Native Americans seek billions in tobacco money
Lawyers for a group of Native American tribes sought to convince a court Monday to override protests by tobacco companies and allow the tribes to go forward with a lawsuit seeking more than $1 billion in damages for smoking-related deaths and illnesses.
The lawsuit, originally filed in June in U.S. District court in San Francisco, argues that a $206 billion deal between cigarette makers and 46 states ignored the rights and interests of America's first inhabitants.
Both sides appeared in court on Monday to argue a motion to dismiss the case filed by lawyers representing the tobacco companies.
A federal judge is expected to rule shortly on the motion.

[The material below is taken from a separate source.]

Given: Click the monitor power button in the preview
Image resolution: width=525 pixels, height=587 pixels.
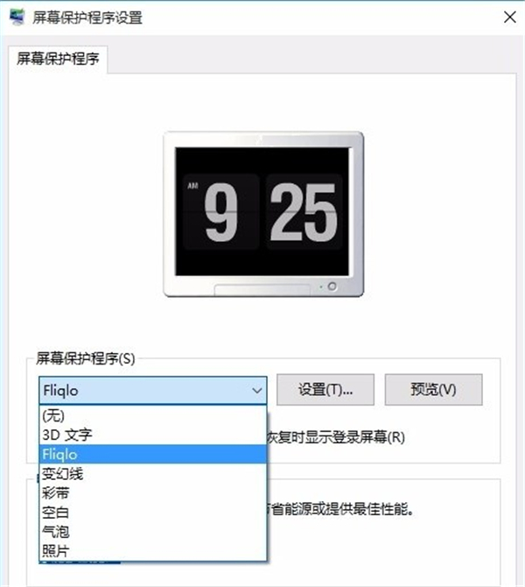Looking at the screenshot, I should (332, 286).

``The intention is to make sure that the tribes get a proportionate share of the funds and to redress the sovereignty provision interference that the master settlement agreement has on tribal property,'' said William Audet, a lawyer representing the tribes.
Lawyers for the tobacco companies said they could not comment on the case.
The suit's basic charge is that the tobacco settlement reached last November took into account the cost of smoking on Native Americans, but allotted no compensation to any tribal governments -- violating the due process and civil rights of the tribes in 46 states.
The suit also alleged that the settlement constituted a direct assault on the tribes' right of self-determination and governance.
It added that no money had been paid to Native Americans, although Native American youths, as well as adults and women of reproductive age, had the highest rates of smoking.
``The case is still going forward until the court says otherwise,'' Audet said in a telephone interview.